### YOUR GOAL
Rewrite the lines from the one containing "Where should I click to: Click BVB" through the end of the records, inclusive, keeping the requests as they are. Multiply every coordinate in the answers by 1.55 and round each result to a whole number, with halves rounded up.

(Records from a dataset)
════════

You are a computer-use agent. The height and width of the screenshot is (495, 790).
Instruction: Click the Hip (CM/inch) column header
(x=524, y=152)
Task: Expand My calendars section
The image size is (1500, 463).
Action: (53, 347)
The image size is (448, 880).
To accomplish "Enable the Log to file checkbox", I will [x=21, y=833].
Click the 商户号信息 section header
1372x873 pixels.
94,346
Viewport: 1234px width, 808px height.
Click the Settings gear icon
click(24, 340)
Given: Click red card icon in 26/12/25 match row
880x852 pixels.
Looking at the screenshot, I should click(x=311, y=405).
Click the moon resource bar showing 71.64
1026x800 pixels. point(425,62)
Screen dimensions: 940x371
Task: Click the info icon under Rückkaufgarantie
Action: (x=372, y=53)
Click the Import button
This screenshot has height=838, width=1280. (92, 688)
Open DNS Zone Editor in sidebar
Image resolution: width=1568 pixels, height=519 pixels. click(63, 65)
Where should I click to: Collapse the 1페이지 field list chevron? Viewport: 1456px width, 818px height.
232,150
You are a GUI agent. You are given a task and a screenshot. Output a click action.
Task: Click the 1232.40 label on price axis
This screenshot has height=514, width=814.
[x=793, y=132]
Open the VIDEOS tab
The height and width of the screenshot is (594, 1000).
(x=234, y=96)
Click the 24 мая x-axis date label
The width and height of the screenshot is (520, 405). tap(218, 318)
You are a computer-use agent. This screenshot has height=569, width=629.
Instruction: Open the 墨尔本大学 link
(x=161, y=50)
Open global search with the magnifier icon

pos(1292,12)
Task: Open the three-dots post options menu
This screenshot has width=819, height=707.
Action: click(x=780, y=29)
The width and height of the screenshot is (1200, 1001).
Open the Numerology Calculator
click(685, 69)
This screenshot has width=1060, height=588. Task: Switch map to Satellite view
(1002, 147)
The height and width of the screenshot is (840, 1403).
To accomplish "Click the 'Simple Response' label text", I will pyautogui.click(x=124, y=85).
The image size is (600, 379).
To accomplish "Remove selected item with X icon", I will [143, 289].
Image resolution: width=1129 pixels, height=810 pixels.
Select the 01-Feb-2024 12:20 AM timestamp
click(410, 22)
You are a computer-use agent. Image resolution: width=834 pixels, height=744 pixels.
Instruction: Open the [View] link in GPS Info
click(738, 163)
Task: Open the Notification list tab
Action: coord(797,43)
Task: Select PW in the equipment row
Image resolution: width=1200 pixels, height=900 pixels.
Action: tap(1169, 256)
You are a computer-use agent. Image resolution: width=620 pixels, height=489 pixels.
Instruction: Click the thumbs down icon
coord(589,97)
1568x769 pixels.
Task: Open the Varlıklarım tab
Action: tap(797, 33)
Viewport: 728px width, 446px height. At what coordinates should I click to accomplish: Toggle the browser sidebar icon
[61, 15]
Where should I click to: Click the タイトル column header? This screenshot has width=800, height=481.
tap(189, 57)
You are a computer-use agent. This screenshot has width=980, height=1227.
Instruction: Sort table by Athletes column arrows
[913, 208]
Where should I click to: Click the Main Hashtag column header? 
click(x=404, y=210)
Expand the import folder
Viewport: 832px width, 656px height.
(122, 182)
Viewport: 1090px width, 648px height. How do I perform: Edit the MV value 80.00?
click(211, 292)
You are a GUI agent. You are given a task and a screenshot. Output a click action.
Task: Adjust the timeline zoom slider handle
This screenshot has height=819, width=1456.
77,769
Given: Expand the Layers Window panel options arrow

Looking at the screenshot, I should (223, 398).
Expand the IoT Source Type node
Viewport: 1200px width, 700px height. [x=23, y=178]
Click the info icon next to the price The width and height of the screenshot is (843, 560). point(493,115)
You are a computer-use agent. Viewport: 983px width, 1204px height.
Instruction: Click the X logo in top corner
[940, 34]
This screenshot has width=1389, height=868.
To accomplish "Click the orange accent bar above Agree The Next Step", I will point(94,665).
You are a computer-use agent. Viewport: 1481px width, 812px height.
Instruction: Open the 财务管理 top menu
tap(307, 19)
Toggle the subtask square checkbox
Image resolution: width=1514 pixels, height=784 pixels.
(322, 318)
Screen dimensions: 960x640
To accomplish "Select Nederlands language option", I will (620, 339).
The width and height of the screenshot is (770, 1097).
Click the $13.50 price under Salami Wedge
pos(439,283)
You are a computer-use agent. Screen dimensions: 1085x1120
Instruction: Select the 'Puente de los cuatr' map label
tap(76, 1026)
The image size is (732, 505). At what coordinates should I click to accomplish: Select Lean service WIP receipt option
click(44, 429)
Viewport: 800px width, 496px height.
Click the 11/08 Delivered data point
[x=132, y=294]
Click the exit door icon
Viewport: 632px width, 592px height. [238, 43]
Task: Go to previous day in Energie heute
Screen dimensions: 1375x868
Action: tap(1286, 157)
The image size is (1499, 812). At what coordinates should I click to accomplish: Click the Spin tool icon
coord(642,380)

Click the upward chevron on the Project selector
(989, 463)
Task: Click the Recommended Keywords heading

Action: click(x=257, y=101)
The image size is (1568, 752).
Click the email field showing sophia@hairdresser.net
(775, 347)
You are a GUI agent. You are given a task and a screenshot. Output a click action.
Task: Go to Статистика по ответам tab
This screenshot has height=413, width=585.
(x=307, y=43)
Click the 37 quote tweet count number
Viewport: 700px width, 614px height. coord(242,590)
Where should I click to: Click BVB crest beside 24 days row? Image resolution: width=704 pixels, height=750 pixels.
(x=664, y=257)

════════

### ANSWER FOR THIS EXERCISE
Where should I click to: Click BVB crest beside 24 days row? Image resolution: width=704 pixels, height=750 pixels.
(x=1029, y=398)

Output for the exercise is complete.